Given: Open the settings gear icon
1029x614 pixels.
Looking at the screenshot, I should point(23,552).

---------------

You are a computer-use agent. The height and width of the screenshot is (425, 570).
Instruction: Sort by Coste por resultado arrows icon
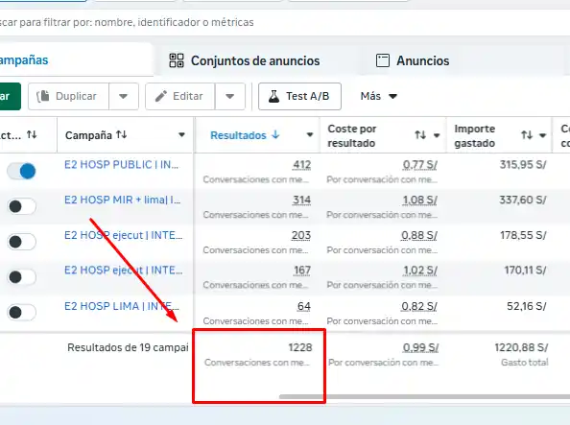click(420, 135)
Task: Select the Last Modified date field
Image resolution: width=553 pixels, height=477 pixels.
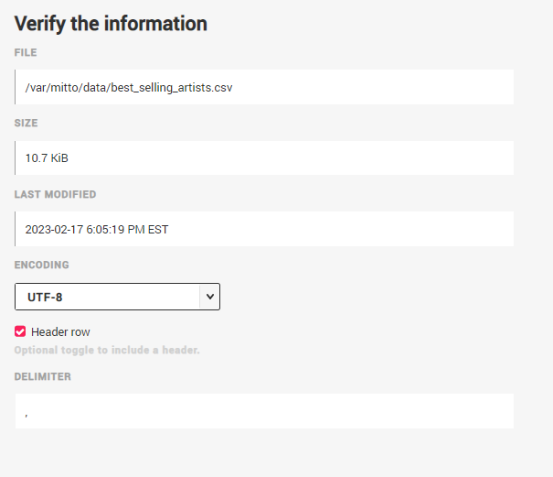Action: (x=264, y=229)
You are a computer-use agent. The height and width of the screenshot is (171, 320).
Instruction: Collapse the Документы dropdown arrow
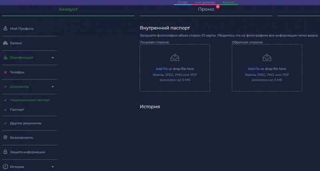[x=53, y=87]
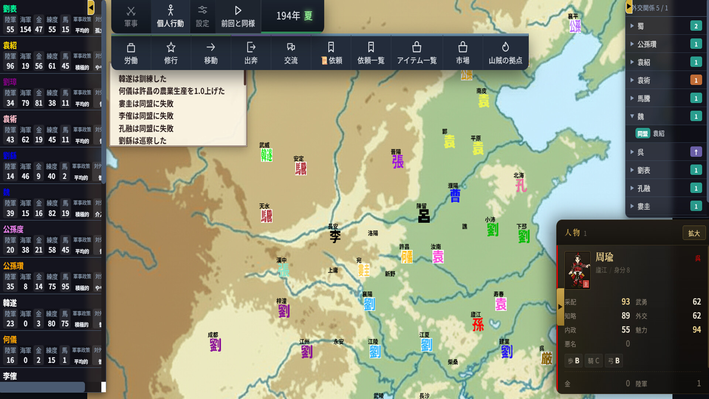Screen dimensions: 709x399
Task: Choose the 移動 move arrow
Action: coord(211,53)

---------------

_YOUR INSTRUCTIONS:_
Every line in the data above that includes the word "computer" should be copied.

_RESULT BELOW:_
You are a computer-use agent. The height and width of the screenshot is (425, 570).
You are a computer-use agent. The height and width of the screenshot is (171, 320).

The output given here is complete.